Eli tightened his grip on the steering wheel as he drove toward Lockland.
“Trauma.”
“What about it?”
“It was the only commonality I could find in all the cases of EOs that are even close to well-documented. Anyway, bodies react in strange ways under stress. Adrenaline and all that, as you know. I figured that trauma could cause the body to chemically alter.” He began to speak faster. “But the problem is, trauma is such a vague word, right? It’s a whole blanket, really, and I needed to isolate a thread. Millions of people are traumatized daily. Emotionally, physically, what-have-you. If even a fraction of them became ExtraOrdinary, they would compose a measurable percentage of the human population. And if that were the case EOs would be more than a thing in quotation marks, more than a hypothesis; they’d be an actuality. I knew there had to be something more specific.”

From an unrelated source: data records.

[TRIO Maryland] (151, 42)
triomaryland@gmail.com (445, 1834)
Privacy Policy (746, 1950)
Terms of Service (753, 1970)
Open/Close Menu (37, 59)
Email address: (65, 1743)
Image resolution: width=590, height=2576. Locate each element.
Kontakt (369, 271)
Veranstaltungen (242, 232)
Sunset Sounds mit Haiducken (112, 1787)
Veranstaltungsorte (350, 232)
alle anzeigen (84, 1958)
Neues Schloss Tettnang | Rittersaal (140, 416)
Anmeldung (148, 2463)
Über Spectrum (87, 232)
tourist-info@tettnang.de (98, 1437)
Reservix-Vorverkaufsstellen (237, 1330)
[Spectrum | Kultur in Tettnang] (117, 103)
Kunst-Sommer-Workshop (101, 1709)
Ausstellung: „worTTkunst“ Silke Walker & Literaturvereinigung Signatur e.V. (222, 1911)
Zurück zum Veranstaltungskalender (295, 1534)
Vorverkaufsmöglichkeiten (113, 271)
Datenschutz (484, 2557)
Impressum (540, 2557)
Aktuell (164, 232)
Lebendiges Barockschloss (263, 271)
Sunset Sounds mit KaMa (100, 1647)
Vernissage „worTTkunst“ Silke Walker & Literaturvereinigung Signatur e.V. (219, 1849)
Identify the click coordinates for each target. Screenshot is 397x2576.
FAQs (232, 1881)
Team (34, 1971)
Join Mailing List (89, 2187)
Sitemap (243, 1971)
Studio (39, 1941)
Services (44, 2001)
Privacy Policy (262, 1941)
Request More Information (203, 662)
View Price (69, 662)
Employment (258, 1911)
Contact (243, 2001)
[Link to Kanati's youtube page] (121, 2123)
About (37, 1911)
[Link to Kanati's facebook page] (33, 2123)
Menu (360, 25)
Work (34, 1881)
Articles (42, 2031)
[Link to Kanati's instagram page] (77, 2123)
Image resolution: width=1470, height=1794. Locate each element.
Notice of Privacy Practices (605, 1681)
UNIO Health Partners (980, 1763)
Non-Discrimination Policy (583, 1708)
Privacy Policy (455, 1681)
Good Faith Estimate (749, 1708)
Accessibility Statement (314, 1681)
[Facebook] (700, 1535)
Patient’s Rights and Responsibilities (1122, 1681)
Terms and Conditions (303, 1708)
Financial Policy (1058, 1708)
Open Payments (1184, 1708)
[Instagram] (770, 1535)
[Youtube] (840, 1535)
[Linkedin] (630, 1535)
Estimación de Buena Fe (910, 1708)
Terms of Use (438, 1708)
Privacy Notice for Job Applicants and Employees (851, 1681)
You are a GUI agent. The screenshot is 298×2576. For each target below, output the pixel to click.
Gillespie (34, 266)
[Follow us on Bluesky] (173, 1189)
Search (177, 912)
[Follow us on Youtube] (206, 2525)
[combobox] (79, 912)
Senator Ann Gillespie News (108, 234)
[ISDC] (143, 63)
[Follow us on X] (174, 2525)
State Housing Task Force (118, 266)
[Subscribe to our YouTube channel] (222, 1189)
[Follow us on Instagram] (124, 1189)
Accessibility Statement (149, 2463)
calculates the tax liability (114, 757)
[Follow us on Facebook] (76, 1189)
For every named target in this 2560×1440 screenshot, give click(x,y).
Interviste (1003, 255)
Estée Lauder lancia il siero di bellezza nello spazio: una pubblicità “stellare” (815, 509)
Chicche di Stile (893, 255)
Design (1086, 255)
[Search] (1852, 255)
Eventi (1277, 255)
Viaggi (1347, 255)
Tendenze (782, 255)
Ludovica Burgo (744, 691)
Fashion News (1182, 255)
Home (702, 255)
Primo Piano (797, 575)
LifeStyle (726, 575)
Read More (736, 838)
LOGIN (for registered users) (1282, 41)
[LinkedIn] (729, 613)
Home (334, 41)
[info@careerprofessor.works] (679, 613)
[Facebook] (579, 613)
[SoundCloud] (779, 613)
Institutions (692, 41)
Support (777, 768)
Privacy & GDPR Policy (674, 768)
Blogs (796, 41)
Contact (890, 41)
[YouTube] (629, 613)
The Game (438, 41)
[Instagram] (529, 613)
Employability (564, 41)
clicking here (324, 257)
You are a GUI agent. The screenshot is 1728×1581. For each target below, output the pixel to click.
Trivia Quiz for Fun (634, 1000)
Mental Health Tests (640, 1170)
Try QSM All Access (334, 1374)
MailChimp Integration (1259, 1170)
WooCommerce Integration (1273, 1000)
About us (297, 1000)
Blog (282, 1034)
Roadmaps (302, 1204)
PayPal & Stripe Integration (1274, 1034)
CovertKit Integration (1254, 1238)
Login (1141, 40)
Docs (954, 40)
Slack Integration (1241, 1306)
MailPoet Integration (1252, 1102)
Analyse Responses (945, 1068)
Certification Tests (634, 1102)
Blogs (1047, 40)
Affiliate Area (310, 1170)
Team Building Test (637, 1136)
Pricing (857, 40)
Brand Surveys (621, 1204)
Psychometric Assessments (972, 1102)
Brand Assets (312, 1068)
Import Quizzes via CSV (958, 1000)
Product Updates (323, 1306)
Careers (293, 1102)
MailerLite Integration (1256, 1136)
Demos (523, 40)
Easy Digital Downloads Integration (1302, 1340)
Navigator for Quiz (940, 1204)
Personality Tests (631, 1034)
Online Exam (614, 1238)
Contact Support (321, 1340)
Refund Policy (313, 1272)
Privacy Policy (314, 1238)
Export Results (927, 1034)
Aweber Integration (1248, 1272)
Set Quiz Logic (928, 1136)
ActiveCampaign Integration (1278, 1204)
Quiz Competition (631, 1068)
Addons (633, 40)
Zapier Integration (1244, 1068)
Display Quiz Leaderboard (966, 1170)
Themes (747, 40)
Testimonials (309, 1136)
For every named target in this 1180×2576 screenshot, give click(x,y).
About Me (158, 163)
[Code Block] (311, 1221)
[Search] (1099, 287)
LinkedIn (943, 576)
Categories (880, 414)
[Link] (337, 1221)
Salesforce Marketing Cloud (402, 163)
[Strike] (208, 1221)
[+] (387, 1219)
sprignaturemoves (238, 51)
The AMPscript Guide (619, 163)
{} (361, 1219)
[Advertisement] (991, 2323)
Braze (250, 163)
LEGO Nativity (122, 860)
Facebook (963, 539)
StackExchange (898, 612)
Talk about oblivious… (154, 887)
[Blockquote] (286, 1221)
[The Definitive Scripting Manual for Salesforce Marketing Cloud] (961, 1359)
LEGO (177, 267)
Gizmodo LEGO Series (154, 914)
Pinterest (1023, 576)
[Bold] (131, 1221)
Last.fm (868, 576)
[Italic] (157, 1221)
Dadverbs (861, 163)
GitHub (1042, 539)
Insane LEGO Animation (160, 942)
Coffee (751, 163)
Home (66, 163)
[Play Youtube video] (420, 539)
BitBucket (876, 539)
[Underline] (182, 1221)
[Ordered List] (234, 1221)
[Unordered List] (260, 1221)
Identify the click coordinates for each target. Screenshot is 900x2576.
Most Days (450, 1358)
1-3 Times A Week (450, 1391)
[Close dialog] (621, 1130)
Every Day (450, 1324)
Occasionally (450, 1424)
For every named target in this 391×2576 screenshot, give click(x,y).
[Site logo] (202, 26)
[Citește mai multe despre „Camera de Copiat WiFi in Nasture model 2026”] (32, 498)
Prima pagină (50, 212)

“A genre of trauma? Like car accidents?” asked Victor.
“Yes, exactly, except there weren’t indicators of any common trauma. No obvious formula. No parameters. Not at first.”
Eli let his words hang in the car. Victor turned the radio from low to off. Eli was practically bouncing in his seat.
“But?” prompted Victor, cringing at his own obvious interest.
“But I started digging,” said Eli, “and the few case studies I could dig up—unofficial ones, of course, and this shit was a pain to find—the people in them weren’t just traumatized, Vic. They died. I didn’t see it at first because nine times out of ten when a person doesn’t stay dead, it isn’t even recorded as an NDE. Hell, half the time people don’t realize they’ve had an NDE.”
“NDE?”
Eli glanced over at Victor. “Near death experience. What if an EO isn’t a product of just any trauma? What if their bodies are reacting to the greatest physical and psychological trauma possible? Death. Think about it, the kind of transformation we’re talking about wouldn’t be possible with a physiological reaction alone, or a psychological reaction alone. It would require a huge influx of adrenaline, of fear, awareness. We talk about the power of will, we talk about mind over matter, but it’s not one over the other, it’s both at once. The mind and the body both respond to imminent death, and in those cases where both are strong enough—and both would have to be strong, I’m talking about genetic predisposition and will to survive—I think you might have a recipe for an EO.”